# ANLI Dataset Filtering

This Google Colab notebook is inspired by the [*Start Your NLI Research*](https://github.com/facebookresearch/anli/blob/main/mds/start_your_nli_research.md) instructions located on the [ANLI](https://github.com/facebookresearch/anli) GitHub repo. This is intended to be run on a [Google Colab Pro](https://colab.research.google.com/signup) or [Pro+](https://colab.research.google.com/signup) account leveraging a GPU-backed runtime.

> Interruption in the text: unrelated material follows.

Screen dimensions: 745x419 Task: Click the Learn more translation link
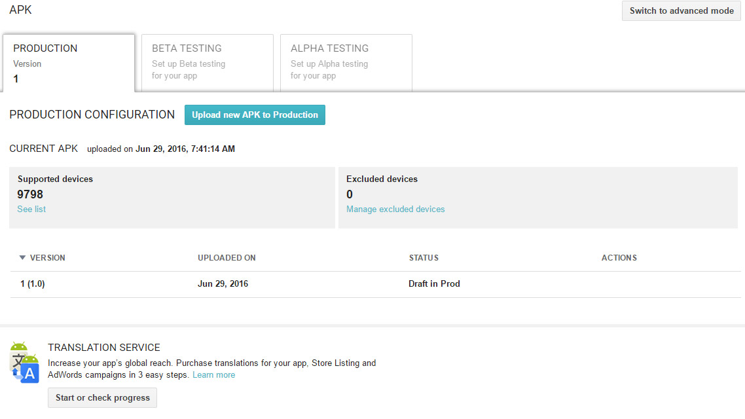(213, 375)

## Connect to Google Drive

We will connect to [Google Drive](https://drive.google.com) to store weights and data within the cloud. This is needed because Google Colab has a maximum 24-hour runtime, even with Pro and Pro+ accounts. After running the cell below, you will be prompted to connect with your Google Drive account.

In [None]:
# Mount into drive
from google.colab import drive
drive.mount("/content/drive")

This cell created an `ANLI Project Data` folder within your `Colab Notebooks` folder.

In [None]:
%mkdir -p /content/drive/MyDrive/Colab\ Notebooks/ANLI\ Project\ Data
%mkdir -p /content/drive/MyDrive/Colab\ Notebooks/ANLI\ Project\ Data/scripts
%mkdir -p /content/drive/MyDrive/Colab\ Notebooks/ANLI\ Project\ Data/checkpoints

## GPU Allocation

It is a good idea to capture what kind of GPU we have allocated to us. The following commands do this in a summarized and a verbose manner.

In [None]:
!nvidia-smi -L

In [None]:
!nvidia-smi -q

## Project Setup

### Code Setup

First,  we need to download the [ANLI](https://github.com/facebookresearch/anli) repo and build the dataset.

In [None]:
!git clone https://github.com/facebookresearch/anli.git 2>/dev/null
!source anli/setup.sh

Then, we'll change directory into the source code directory, `anli`.

In [None]:
import os
import sys

try:
    os.chdir('anli/')
except FileNotFoundError as e:
    print(f"Could not change directory: {str(e)}")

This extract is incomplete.